Оправившись от волнения, мы пустились в путь и с наслаждением, которого нельзя передать, закурили трубки.
— Нам осталось еще 57 километров и мы в Руане. Идя ночью и отдыхая днем, мы сможем прийти послезавтра, к вечеру.
— Я совершенно изнурен, — сказал я.
— Еще два часа, Николай, и начнет светать, тогда мы поспим, дружище.
Едва он произнес эти слова, как снова раздался тот необычайный шум, что мы слышали в лесу, теперь уже ближе, всего в каких-нибудь 150 метрах перед нами, справа.
Изгиб дороги скрывал от нас горизонт. Под действием алкоголя, которым мы несколько злоупотребили, мы пошли гимнастическим шагом, спеша пройти поворот; в нескольких сотнях метров от дороги, прямо через поле, мы увидели высокий забор, которым было обнесено нечто вроде города из досчатых бараков.
В этом городе без освещения царило молчание. Мы с трудом двигались, увязая во вспаханной, разбухшей от дождя земле.
У ворот деревянного города возвышался большой барак, на нем — флаг, цвета которого мы не могли различить.
— А вот и свет!
Крик вырвался у нас обоих одновременно из груди. Свет в этой ночи! Можно было заплакать, броситься на колени от радости, благодаря Создателя. Я думаю, что даже волхвы не приветствовали столь радостно звезду на небе в Иудее.

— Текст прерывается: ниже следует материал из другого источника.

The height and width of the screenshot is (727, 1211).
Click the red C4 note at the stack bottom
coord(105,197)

Боязнь ошибки вернула нас к осторожности, и мы с револьверами в руках подошли к зданию, всего одной лампой стерегущему свой забор, как вход на каторгу.

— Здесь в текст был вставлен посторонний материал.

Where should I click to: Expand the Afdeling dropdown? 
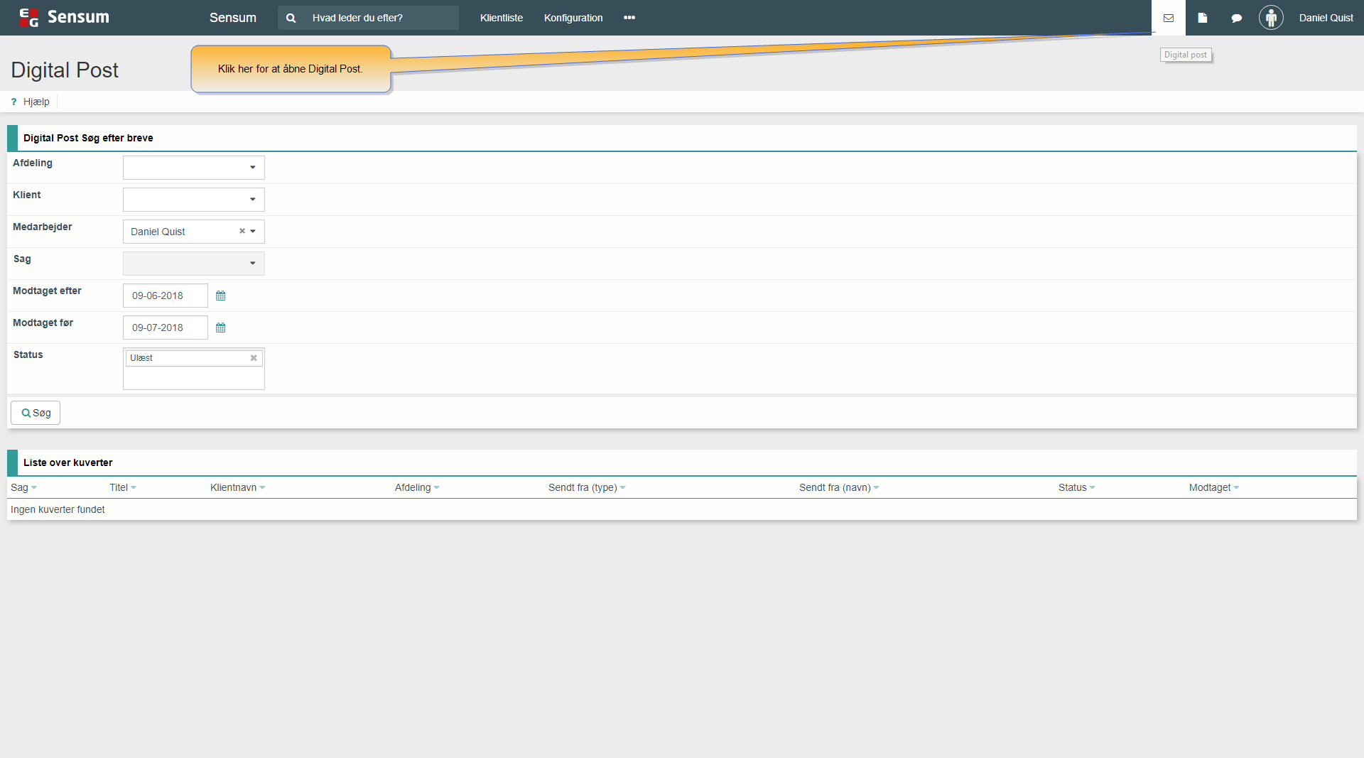click(252, 168)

Когда мы приблизились, чей-то голос крикнул:
— Стой! Кто идет?
Из мрака высунулся штык; тотчас, вслед за ним, появилась фигура пехотинца, освещенного полосой света, — одна из дверей здания открылась, бросая на землю сноп желтого света.
К солдату присоединился какой-то человек; в руках у него был фонарь, отбрасывающий на землю гигантские тени в форме андреевского креста.
— Кто вы такие?.. Вы из Руана, а конвой?.. Черт возьми… Мы ждем его уже восемь дней!
— Господа, — ответил Мушабеф, — мы — журналисты, бежавшие из Парижа… Мы заблудились и умираем с голоду.
Человек с фонарем приближался. Он был в форме военного врача, с четырьмя галунами на кепи.
— Ну, добро пожаловать, сейчас вам подогреют грог, вы, должно быть, измучились… Какие новости оттуда? Вот уже восемь дней, как мы никого не видим… Восемь дней, как мы здесь, в этом аду, в этом кошмаре, не имея никаких вестей извне. Но пройдите же сюда.
Мы прошли в барак; в это время снова раздался этот ужасный шум, настоящий гром, дьявольский смех десятка тысяч людей в зрительном зале.
— Знаете, что это такое? — сказал доктор, покосившись на нас… — Их семь тысяч там, больных… Семь тысяч, впрочем, это не совсем так, потому что, по моему мнению, две тысячи, по крайней море, погибли в течение этих дней… У меня почти нет больше ни санитаров, ни солдат, а разложение должно прогрессировать очень быстро.
Смех раздался снова, раздробился, несколько одиноких взрывов закончились кашлем.